Re: Test in progress: compressing near-quiet sine tones

Reply #1
Before I spend too much time on this: is there any obvious reason why compressing low-volume sine waves should result in size differences like here?
For the 10kHz and 20kHz sines, I would guess the codecs in question have managed to find a predictor that can determine the next sample's value with 100% accuracy, so the residual takes up almost no space at all.

I have no idea why they're unable to come up with a good predictor for the 7kHz sine, though.

Re: Test in progress: compressing near-quiet sine tones

Reply #2
I also noticed something similar when saving sine waves as FLAC and it (also) depends on the file's sample rate.
A sine tone that is 1/4 of the sample rate compresses very well, for example a 12kHz sine wave in a 48kHz file.

Re: Test in progress: compressing near-quiet sine tones

Reply #3
If FLAC compressibility depends on audio frequency it also depends on the sampling rate, because it defines a block as a number of samples and not as a timespan. So if you double the sample rate, then each block is only half the timespan.
ffmpeg's flac will choose bigger blocks for higher sampling rates though.

But for more complex signals, sampling rate seems not to matter for reference FLAC. Tested here: https://hydrogenaud.io/index.php?topic=122056.0
Last two months' worth of foobar2000.org ad revenue has been donated to support war refugees from Ukraine: https://www.foobar2000.org/

Re: Test in progress: compressing near-quiet sine tones

Reply #4
There is one patch currently in FLAC git but not yet in any release  that massively affects the compression FLAC can reach on sines: this one.

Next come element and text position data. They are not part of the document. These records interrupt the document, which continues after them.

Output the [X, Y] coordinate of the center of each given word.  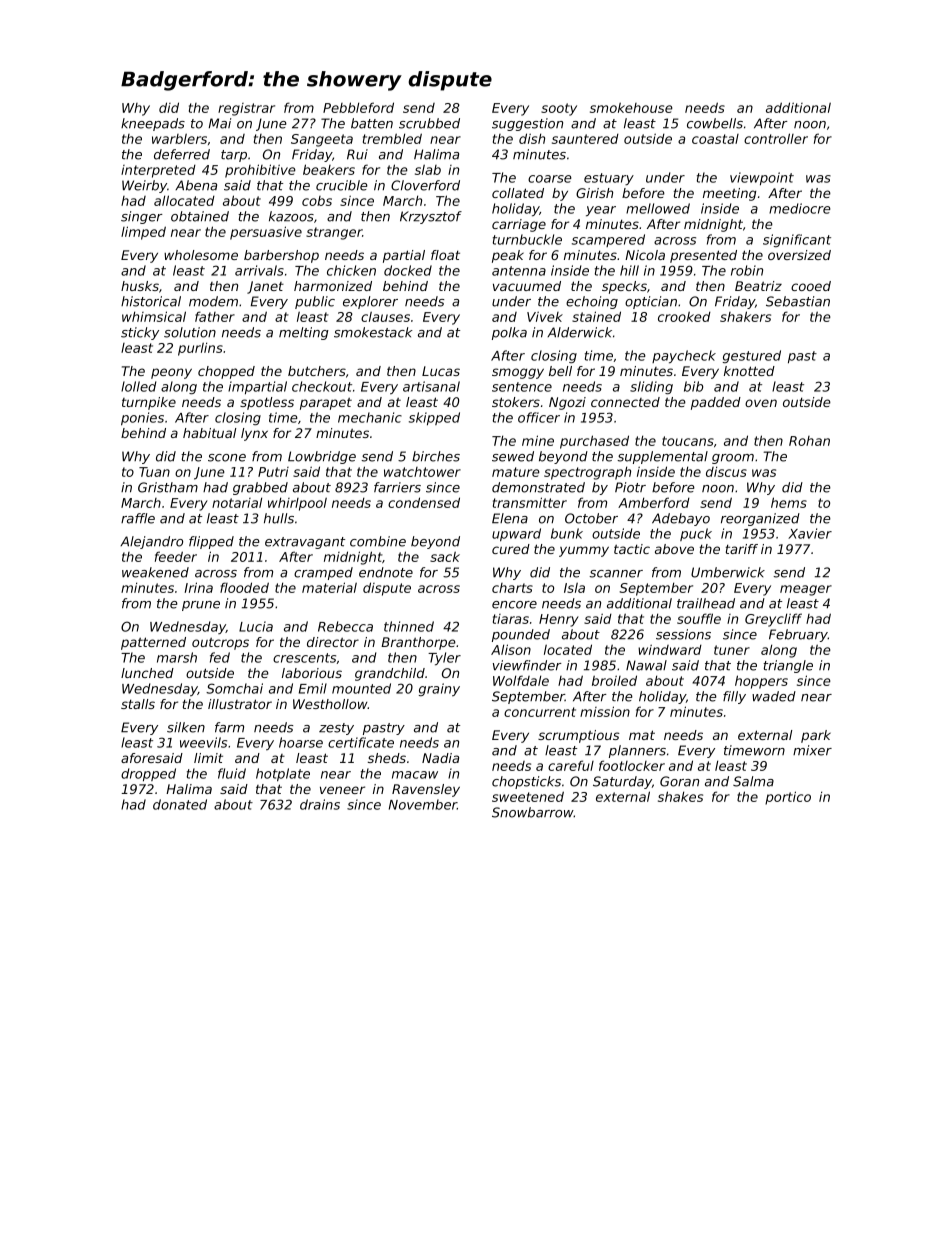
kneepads [153, 124]
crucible [342, 185]
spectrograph [587, 473]
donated [180, 804]
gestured [752, 356]
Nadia [440, 758]
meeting [729, 194]
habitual [210, 433]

Actually the whole reason I started looking for compression improvements in FLAC is because it had abysmal performance on simple inputs like sines.

The reason for this lies in the way FLAC does some linear algebra. For very clean inputs (like sines) the process FLAC uses to find a predictor gets extremely sensitive to rounding errors. Increasing precision reduces the rounding errors and therefore improves compression. This patch therefore increases compression the most on clean signals like a single piano playing, or in fact a sine wave, while not changing anything on music which has a spectrum similar to white noise like metal (especially tracks with crash cymbals being hit a lot).
Music: sounds arranged such that they construct feelings.

Re: Test in progress: compressing near-quiet sine tones

Reply #5
Well, FLAC's "abysmal" performance isn't that bad in this test. But note again, the signals are very quiet. What I set out to test was actually whether there were big differences in "top N bits all zero" even if there is no outright "wasted bits" feature for the most significant ones. Then something strange showed up.

* The top chart above repeated here: three TAKs (p0, p2, p4m) and then ALAC. ALAC compresses bass well, but behaves even stranger at 7, 10, 14 and 20 kiloherz.


* Monkey's "fast" and "insane". Insane having the insane red leap at 7k.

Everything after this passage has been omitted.